Chaos of the Criminal Mind

Joel Coen is credited as the director, just like Ethan is credited as the producer. But in reality, they both do double duty on everything.

And that includes writing every single Midwestern-nice truism that makes its way into this flick—oh, you betcha.

In crafting Fargo, the brothers wanted to make a crime movie that actually felt more realistic—they wanted to have incompetent bad guys, not super villains. The messiness and absurdity of criminal enterprise is a common Coen theme, going back to their first movie, Blood Simple in 1984. In an interview from shortly after Fargo came out, Ethan Coen described the way they wanted to depict their villainous characters:

One of the reasons for making them simple-minded was our desire to go against the Hollywood cliché of the bad guy as a super-professional who controls everything he does. In fact, in most cases criminals belong to the strata of society least equipped to face life, and that's the reason they're caught so often. In this sense too, our movie is closer to life than the conventions of cinema and genre movies. (Source)

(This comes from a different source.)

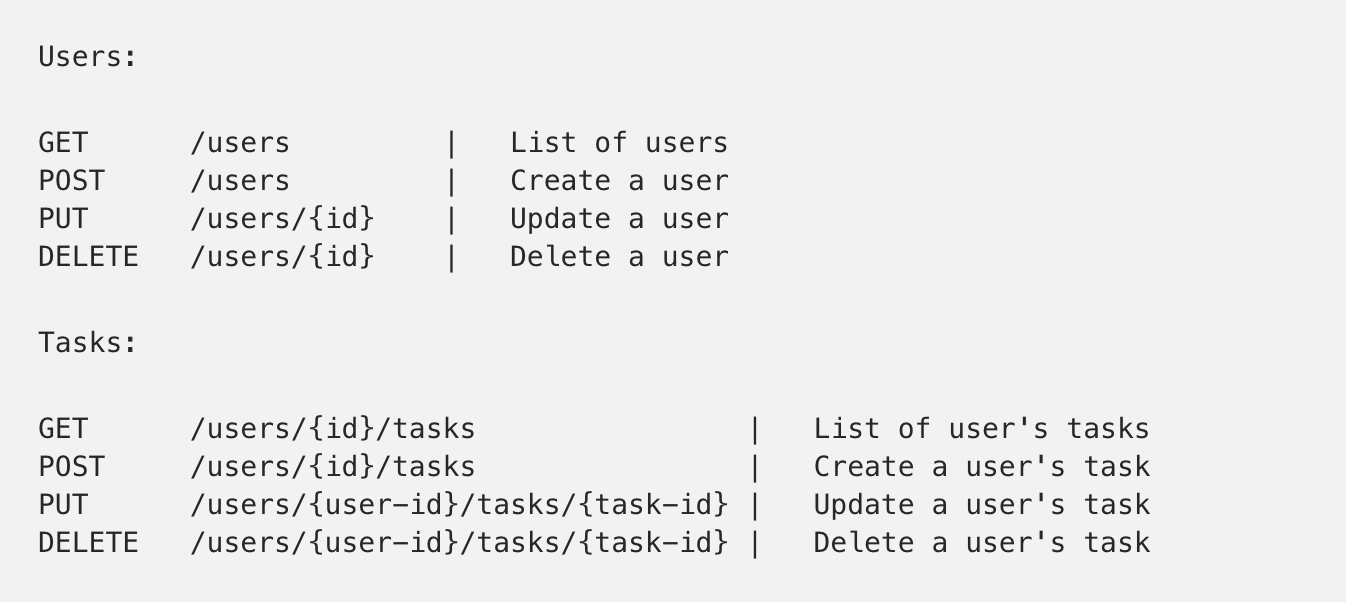Viewport: 1350px width, 608px height.
Task: Select the /users/{id} path beside "Update a user"
Action: click(282, 219)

The Coens have created an incredibly diverse bunch of films, from wacky parodies like O Brother, Where Art Thou? to grim, terrifying films like No Country for Old Men. The words "cynical" and "idiosyncratic" get applied to them a lot, but Matt Seitz, writing in Salon, thinks there's much more to them:

But an attentive and open-minded viewer of the Coens' films should detect something more than a bugs-against-a-windshield approach to storytelling. A subterranean stream of sadness, dread and outrage runs beneath every one of their movies, even the outwardly "light" ones. So does a sense of social and often spiritual striving. (Source)

The Coens' characters may be dumb, greedy or outright wicked, but nearly all are, in their eccentric, sometimes dumb-ass ways, groping after self-betterment and happiness — and the Coens acknowledge their desperate boldness through humor and sweetness even as they enumerate their moral lapses and show how their weakness and stupidity snowballs into catastrophe.

And it's evident to everyone who watches this movie that, not only did the Coens write an awesomesauce script, but they got incredible performances out of their cast. They knew exactly what they wanted. William H. Macy said that Jerry's every line and gesture was carefully scripted, even though it looks so spontaneous and ad-libbed. He also said the directors had incredible affection for all their characters, even the bad guys, and manage make the audience feel the same way.

We think that worked… but we'd tend to feel affection for Steve Buscemi even if we watched him play a piece of lawn furniture.